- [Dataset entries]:
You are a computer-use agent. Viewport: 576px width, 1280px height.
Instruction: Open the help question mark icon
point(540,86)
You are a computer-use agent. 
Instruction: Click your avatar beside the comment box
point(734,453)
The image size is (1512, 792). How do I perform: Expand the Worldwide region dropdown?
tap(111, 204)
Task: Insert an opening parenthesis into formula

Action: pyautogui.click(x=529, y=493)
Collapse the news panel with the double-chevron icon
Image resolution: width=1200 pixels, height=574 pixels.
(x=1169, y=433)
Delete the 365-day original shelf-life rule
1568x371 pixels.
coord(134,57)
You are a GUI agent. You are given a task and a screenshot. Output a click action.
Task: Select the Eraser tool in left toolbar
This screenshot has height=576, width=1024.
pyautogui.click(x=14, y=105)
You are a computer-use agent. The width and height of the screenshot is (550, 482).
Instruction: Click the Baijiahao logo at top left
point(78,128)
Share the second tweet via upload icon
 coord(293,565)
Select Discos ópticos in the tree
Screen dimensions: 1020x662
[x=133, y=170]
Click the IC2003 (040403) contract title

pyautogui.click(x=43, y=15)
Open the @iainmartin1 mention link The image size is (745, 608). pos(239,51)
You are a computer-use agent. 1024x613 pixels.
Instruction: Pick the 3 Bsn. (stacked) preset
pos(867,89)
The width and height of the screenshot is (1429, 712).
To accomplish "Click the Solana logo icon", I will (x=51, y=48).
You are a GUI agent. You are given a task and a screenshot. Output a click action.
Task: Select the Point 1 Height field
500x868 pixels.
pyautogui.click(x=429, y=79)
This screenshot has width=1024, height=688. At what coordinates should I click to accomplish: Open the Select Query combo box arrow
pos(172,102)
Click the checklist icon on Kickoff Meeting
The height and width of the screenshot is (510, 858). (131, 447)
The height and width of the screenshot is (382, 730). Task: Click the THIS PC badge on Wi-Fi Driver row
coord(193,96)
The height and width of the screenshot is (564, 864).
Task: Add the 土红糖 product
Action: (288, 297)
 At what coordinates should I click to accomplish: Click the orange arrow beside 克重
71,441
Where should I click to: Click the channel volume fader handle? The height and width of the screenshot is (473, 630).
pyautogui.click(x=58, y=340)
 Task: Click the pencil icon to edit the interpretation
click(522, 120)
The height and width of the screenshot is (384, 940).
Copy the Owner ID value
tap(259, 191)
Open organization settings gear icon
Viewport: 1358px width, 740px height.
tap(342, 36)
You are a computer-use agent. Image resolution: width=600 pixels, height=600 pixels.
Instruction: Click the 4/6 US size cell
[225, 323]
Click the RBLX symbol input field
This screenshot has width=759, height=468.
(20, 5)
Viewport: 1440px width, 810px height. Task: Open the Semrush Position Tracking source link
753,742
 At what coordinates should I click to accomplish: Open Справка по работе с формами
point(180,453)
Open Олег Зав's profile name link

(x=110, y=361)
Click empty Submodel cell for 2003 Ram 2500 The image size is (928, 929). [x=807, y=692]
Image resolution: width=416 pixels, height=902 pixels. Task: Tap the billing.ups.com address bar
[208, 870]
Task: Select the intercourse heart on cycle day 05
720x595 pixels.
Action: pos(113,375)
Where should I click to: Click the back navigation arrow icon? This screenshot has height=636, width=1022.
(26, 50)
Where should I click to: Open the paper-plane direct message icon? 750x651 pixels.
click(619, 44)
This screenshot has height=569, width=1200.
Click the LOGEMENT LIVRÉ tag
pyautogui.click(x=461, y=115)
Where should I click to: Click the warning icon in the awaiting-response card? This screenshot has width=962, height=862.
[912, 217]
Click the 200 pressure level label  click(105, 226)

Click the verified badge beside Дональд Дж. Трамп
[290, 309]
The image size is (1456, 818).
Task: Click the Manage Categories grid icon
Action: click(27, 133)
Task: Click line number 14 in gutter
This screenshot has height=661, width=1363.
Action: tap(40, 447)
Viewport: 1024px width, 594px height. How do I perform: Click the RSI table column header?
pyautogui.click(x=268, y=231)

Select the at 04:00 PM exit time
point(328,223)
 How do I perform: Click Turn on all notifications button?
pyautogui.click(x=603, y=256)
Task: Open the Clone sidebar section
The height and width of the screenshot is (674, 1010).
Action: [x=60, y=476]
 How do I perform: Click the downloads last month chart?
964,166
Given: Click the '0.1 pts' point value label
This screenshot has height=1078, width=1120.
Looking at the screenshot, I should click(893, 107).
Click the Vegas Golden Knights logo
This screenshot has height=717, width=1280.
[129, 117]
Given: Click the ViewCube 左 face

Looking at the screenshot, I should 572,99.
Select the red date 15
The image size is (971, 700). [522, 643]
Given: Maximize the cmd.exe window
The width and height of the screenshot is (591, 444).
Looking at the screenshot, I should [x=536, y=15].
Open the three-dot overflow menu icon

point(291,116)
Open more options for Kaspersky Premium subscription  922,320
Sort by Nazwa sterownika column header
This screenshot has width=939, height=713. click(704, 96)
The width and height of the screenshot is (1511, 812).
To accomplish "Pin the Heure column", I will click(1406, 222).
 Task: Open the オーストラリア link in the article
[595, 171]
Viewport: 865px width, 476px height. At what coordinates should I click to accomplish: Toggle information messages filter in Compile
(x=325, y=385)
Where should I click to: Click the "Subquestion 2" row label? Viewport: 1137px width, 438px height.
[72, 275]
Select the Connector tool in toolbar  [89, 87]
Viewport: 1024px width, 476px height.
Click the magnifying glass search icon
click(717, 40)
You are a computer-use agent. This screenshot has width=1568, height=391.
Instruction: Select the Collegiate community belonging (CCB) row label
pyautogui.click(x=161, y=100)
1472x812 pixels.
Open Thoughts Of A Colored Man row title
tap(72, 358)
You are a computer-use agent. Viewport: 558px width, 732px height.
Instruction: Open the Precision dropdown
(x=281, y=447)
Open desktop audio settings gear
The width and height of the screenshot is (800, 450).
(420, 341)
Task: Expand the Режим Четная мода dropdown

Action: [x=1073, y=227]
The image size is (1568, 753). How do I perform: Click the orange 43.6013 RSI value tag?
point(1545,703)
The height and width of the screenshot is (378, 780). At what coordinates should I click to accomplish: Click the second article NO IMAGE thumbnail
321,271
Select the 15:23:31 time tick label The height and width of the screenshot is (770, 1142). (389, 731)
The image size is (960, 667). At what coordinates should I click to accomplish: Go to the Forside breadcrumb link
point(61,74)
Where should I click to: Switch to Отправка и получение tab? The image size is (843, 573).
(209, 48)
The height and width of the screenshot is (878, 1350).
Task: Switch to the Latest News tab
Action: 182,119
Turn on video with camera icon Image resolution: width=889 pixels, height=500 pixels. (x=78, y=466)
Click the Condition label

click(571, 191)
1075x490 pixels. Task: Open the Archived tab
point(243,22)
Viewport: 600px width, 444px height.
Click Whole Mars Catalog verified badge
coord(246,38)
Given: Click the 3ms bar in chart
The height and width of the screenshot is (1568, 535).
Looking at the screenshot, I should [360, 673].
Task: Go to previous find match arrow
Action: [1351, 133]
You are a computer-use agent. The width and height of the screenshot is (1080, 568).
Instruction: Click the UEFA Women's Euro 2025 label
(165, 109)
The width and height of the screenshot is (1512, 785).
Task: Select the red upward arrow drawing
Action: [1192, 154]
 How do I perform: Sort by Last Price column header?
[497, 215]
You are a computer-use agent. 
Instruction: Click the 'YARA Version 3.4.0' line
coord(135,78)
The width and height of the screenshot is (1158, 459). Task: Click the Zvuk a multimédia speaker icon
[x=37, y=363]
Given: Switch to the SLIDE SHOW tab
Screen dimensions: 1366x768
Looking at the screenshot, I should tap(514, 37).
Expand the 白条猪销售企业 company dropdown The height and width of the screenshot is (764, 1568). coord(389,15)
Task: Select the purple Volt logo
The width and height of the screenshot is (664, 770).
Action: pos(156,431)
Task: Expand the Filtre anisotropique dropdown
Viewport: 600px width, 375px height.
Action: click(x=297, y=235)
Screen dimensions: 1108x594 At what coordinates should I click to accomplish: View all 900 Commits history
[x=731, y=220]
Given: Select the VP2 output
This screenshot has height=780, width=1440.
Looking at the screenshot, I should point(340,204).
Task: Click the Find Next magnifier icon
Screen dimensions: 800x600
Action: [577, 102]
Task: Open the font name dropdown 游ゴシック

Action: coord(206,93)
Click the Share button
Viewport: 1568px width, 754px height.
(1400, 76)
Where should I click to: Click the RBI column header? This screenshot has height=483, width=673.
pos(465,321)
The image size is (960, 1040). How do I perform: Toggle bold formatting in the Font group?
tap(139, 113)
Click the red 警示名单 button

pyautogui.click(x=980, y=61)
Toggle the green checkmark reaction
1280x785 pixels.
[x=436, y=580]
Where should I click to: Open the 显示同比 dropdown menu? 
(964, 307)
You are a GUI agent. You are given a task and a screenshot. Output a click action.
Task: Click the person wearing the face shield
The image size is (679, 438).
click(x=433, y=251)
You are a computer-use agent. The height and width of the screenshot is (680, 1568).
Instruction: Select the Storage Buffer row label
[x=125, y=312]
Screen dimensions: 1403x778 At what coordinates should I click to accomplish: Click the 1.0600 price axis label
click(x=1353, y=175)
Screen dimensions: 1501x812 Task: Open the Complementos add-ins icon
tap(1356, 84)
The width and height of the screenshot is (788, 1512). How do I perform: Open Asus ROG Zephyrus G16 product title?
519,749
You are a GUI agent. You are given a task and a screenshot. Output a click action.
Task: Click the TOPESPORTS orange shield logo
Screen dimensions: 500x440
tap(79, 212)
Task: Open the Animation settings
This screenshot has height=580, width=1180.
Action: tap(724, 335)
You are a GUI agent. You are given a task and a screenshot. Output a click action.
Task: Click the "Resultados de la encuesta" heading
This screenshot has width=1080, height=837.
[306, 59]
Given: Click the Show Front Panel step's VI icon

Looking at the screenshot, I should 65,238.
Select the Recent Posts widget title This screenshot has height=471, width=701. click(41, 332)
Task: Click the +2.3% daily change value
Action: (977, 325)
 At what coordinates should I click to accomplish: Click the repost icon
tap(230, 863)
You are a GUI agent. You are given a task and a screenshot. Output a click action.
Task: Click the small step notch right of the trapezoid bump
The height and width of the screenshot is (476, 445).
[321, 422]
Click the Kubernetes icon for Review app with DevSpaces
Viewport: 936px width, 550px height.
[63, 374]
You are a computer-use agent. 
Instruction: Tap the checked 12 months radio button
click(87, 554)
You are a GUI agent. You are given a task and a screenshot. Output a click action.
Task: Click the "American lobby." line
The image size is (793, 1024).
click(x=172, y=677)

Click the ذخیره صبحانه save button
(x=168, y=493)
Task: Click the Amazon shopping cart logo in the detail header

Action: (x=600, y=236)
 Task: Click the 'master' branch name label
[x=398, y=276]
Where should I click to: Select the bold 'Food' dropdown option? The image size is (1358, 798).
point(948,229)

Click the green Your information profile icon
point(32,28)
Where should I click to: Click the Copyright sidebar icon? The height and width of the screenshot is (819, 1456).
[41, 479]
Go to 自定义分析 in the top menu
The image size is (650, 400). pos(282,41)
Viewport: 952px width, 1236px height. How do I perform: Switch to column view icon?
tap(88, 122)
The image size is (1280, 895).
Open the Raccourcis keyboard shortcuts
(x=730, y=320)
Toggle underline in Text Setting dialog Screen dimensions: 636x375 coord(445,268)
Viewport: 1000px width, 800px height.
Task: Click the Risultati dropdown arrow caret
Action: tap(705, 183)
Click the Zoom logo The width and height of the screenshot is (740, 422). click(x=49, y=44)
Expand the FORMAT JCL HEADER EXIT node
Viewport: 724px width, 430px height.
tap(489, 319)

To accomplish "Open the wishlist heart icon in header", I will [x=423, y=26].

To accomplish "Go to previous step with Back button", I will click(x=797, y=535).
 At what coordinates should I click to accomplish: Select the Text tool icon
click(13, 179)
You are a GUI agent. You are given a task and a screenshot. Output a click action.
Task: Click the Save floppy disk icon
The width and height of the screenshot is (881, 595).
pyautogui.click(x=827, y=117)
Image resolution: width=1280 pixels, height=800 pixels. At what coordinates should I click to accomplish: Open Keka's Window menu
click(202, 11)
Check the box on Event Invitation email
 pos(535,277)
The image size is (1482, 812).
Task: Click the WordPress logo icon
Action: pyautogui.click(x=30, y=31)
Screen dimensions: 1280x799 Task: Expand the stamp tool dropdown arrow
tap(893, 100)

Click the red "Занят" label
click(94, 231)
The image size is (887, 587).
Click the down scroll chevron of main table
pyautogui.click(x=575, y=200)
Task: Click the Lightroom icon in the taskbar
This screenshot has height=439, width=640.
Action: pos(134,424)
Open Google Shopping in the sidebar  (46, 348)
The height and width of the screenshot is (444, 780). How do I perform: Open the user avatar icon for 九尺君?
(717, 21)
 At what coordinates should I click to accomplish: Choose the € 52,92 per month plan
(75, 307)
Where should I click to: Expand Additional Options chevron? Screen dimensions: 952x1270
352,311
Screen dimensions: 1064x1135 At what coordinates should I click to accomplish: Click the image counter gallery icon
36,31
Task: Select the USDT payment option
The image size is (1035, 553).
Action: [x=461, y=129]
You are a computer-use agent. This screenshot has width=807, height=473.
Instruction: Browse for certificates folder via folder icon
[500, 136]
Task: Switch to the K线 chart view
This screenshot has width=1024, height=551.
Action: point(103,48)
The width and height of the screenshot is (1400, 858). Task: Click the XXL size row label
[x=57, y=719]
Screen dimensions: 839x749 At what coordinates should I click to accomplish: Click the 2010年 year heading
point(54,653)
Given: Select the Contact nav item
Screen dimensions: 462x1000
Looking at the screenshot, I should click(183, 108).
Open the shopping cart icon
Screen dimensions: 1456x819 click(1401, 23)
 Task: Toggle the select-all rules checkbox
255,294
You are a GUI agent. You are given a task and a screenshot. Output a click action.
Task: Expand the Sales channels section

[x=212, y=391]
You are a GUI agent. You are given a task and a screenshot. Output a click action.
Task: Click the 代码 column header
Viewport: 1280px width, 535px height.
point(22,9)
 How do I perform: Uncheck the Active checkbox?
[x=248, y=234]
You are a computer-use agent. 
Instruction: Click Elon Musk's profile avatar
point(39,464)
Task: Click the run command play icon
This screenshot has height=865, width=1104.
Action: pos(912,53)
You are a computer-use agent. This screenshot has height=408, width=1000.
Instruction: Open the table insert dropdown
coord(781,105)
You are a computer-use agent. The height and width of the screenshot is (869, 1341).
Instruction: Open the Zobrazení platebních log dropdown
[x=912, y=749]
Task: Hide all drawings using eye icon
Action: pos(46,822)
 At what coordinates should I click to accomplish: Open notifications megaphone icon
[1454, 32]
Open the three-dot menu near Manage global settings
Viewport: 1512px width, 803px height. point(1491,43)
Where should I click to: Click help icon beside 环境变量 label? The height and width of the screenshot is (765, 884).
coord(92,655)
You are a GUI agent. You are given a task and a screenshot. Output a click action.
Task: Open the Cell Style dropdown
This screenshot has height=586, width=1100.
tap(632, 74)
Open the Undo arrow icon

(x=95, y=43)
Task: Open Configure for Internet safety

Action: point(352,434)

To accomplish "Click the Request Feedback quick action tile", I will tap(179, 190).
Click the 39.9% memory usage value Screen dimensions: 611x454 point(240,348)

- [Activity]: Every line in the data above that contains "heart" needs to be copied.

- [Solution below]:
Task: Select the intercourse heart on cycle day 05
To accomplish "Open the wishlist heart icon in header", I will [x=423, y=26].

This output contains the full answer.